3-D characterization of nanomaterials from a single 2-D STEM image
24 May 2019
UAntwerp, Campus Groenenborger, Room U.408 - Groenenborgerlaan 171 - 2020 Antwerp-Wilrijk (route: UAntwerpen, Campus Groenenborger
11:30 AM - 12:30 PM
Organization / co-organization:
Friday Lecture by Ece Arslan Irmak (EMAT)
The investigation of the structural features of nanomaterials has great importance since there is a direct relationship between the properties and the arrangement of the atoms. High angle annular dark field scanning transmission electron microscopy (HAADF-STEM) is a valuable method for the structural characterization of nanomaterials since it provides high-resolution 2D images. Nonetheless, these 2D images are usually inadequate to analyze the structural evolution of (anisotropic) nanomaterials. One of the most known and robust methods to retrieve the 3D atomic structure is electron tomography, which can be used to reconstruct a nanomaterial based on 2D images, obtained from different tilting angles. However, this method has several limitations when studying dynamic processes, beam sensitive materials and for in situ heating or gas experiments since they require multiple exposures.
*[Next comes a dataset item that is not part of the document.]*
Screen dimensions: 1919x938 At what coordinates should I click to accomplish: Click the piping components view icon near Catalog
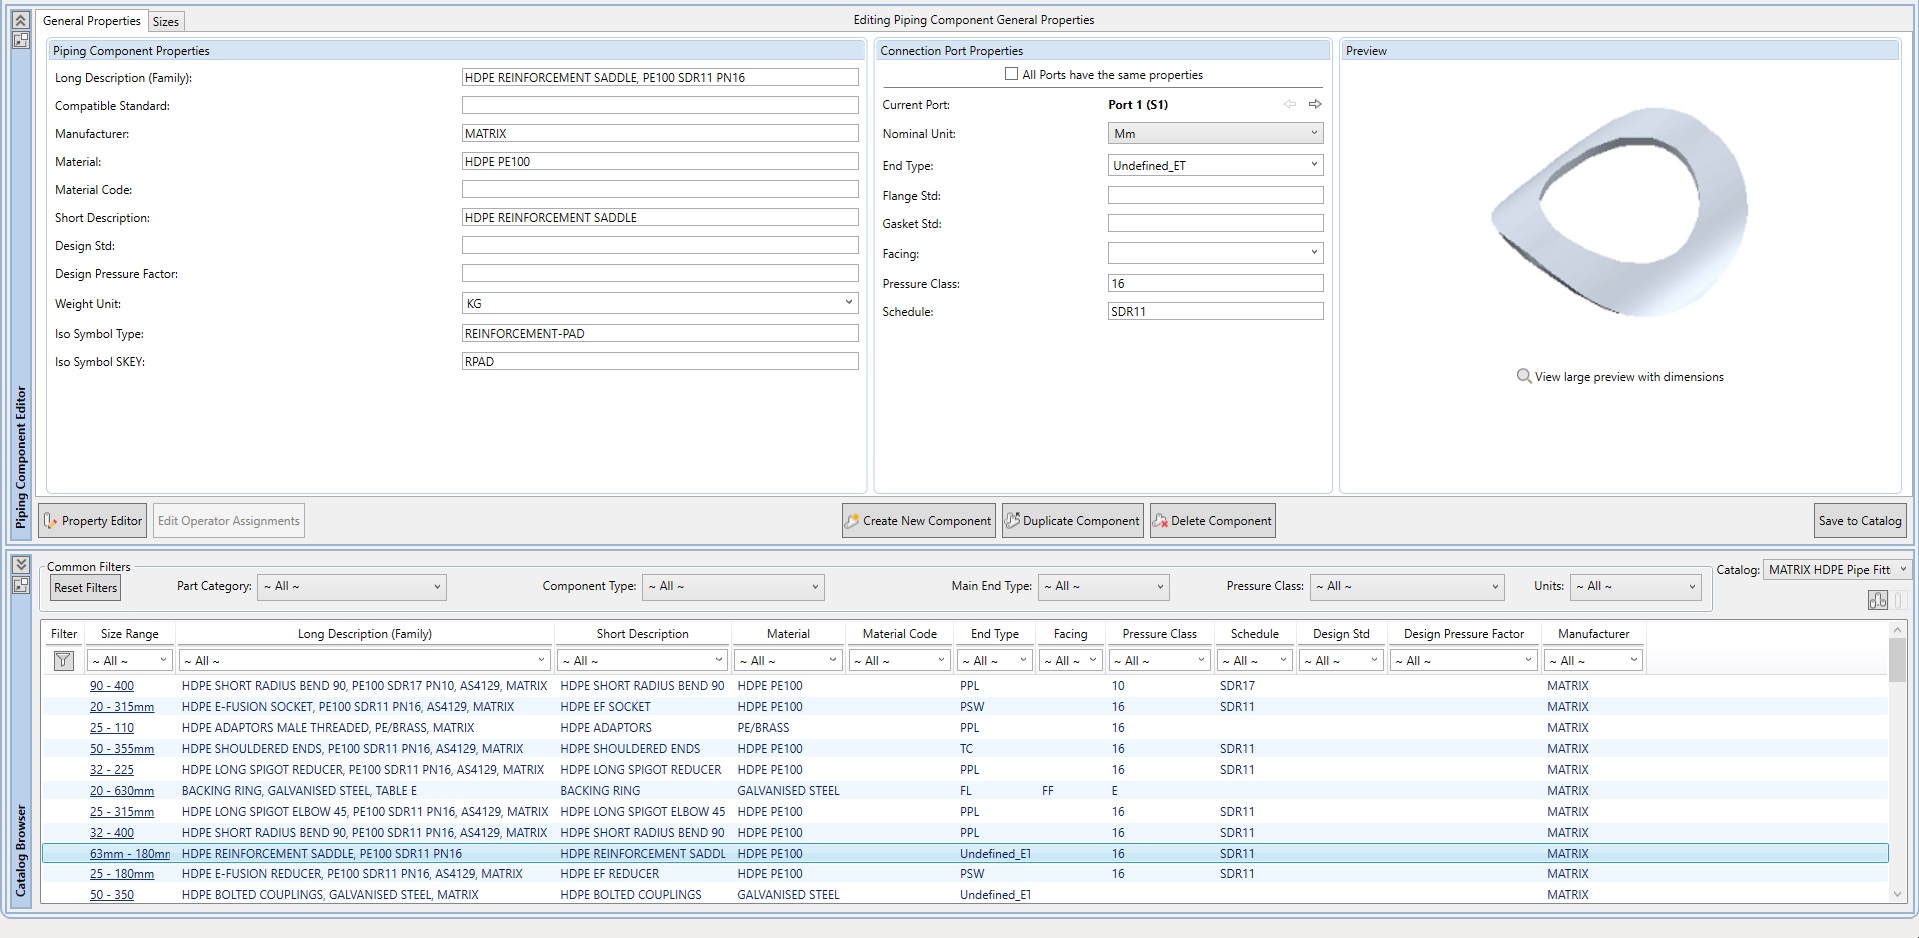[1877, 600]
The main aim of this project is to retrieve the 3D atomic structure of nanomaterials from a single 2D scanning transmission electron microscopy image acquired along zone axis orientation. So far, we have implemented advanced statistical techniques and relaxation methods to carry out 3D characterization of nanomaterials. Although there is an excellent agreement between this method and electron tomography, it remains a challenging problem to obtain a complete 3D characterization of asymmetrical nanomaterials.
Generally, molecular dynamics or ab-initio calculations are used as a relaxation method. Although ab-initio calculations give sufficiently reliable results, it requires high computational efforts for systems of a few tens of atoms. On the other hand, molecular dynamics is computationally efficient compared to ab initio approaches. However, the relaxation procedure ends up in a local energy minimum, instead of the global energy minimum, which is sensitive to the potential parametrization and initial atomic positions. Since the most stable structure corresponds to the global energy minimum, the inter-atomic potentials and starting atomic configurations play a significant role in the accuracy of the molecular dynamics simulations. In this project, we will develop a methodology to bridge the gap between accurate but computationally expensive methods and approximate but computationally convenient methods by optimizing the initialization of the molecular dynamics simulations. Our novel methodology will enable us to characterize and understand the structural evolution of anisotropic, beam sensitive and heterogeneous nanomaterials under either static conditions or real applications.